The under-representation of women in scientific fields, which are the most prestigious and most financially rewarding, is an indisputable fact. Yet the reasons why this should be so are still poorly understood. This synthesis of the many studies on gender seeks to deconstruct stereotypes. In the light of their findings, the aim is to identify relevant and effective public policy measures for reducing the gender gap. The under-representation of women in science is of considerable importance, since it largely explains gender asymmetries in professional life and in managerial circles. The challenge is therefore twofold: not only to eliminate unfair gender inequalities, which are of course inconsistent with republican principles, but also to ensure that society is in a position to mobilize the best possible skills.

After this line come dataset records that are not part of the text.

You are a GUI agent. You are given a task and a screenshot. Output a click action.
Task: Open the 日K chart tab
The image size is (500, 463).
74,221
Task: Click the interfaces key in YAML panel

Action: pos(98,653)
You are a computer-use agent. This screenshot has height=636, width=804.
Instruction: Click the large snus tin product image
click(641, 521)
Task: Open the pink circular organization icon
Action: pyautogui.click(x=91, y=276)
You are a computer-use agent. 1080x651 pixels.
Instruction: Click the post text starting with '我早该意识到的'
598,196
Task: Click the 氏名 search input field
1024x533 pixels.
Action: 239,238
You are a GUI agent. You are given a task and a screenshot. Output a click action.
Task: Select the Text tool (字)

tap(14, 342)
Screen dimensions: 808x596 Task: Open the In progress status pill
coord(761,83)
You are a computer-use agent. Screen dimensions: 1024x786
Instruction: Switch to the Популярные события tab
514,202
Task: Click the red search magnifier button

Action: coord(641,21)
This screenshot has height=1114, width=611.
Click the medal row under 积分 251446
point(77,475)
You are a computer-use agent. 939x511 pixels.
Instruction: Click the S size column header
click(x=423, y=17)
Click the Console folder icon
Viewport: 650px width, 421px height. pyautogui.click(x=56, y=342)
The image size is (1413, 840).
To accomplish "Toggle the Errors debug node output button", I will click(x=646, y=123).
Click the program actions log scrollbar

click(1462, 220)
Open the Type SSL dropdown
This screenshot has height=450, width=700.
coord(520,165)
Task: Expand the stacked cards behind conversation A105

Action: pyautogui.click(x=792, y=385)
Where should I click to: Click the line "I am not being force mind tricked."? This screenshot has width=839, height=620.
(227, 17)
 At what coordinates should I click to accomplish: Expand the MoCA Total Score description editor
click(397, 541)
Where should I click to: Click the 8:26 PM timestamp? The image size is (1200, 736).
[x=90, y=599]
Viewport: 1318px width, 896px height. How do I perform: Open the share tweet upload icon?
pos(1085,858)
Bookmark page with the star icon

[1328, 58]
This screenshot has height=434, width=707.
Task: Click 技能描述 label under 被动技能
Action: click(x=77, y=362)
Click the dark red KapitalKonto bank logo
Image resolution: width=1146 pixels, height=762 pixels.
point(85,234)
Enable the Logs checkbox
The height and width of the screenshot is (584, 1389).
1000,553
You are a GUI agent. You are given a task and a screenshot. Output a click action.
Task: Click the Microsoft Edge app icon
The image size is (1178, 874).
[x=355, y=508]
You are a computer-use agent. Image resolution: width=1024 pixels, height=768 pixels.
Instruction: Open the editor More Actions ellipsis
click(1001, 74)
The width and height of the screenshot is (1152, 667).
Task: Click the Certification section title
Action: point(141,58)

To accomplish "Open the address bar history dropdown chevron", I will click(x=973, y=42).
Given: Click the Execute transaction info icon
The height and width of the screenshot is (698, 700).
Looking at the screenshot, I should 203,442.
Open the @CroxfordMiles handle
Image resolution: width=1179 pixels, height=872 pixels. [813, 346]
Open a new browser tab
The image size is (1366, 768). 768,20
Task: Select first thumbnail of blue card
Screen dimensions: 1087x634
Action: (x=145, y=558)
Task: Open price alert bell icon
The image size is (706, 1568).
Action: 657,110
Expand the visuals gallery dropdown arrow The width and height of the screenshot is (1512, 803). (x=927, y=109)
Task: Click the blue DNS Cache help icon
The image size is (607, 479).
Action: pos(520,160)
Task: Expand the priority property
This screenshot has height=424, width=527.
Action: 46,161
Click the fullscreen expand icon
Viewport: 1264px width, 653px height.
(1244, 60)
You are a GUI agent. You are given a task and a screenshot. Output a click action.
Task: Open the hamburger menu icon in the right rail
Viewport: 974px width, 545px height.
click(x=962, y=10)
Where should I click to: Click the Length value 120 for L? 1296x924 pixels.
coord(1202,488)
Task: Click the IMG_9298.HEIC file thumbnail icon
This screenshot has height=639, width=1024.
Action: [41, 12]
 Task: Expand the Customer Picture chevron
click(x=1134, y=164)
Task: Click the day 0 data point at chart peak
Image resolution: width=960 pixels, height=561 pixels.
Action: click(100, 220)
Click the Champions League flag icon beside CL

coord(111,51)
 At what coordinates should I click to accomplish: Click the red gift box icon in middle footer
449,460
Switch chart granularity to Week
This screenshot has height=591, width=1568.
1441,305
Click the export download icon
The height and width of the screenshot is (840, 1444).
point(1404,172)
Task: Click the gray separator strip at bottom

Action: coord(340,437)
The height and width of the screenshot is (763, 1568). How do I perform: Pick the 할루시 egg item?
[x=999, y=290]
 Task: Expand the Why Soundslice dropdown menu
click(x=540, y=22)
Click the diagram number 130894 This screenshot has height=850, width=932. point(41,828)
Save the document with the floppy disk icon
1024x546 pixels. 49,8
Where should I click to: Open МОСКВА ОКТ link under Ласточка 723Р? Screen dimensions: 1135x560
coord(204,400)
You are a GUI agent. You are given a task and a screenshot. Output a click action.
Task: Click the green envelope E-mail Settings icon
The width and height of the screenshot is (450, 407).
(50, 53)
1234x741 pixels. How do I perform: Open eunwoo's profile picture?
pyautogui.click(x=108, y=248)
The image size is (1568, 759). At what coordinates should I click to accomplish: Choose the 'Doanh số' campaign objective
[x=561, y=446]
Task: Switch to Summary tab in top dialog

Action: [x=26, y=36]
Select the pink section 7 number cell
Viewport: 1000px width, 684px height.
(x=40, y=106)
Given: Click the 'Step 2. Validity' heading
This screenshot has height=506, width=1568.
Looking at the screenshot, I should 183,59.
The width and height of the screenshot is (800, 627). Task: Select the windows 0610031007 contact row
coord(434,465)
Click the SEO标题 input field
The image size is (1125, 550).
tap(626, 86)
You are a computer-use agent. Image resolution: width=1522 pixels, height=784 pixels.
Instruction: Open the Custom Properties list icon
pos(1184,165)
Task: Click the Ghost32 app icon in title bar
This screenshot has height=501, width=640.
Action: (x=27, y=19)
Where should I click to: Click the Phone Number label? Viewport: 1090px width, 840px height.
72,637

The publication by the Institut Louis Bachelier of this issue of Opinions et Débats may at first sight seem surprising. What is the connection between this topic and the ILB’s core area of interest, namely finance? One answer concerns the mathematical dimension, which is crucial for modern finance. And let us not forget that Louis Bachelier was a mathematician. A second answer is directly related to gender issues and probably partly explained by the first: there are very few women in the upper echelons of the financial industry. Thirdly – and this is possibly the most important point, because the ILB is a research network – recent work on gender issues draws upon, as one might expect, disciplines such as sociology and psychology, as well as decision theory and the concepts of risk, hedging and subjective probability, all of which play a key role in financial research and borrow some models from it.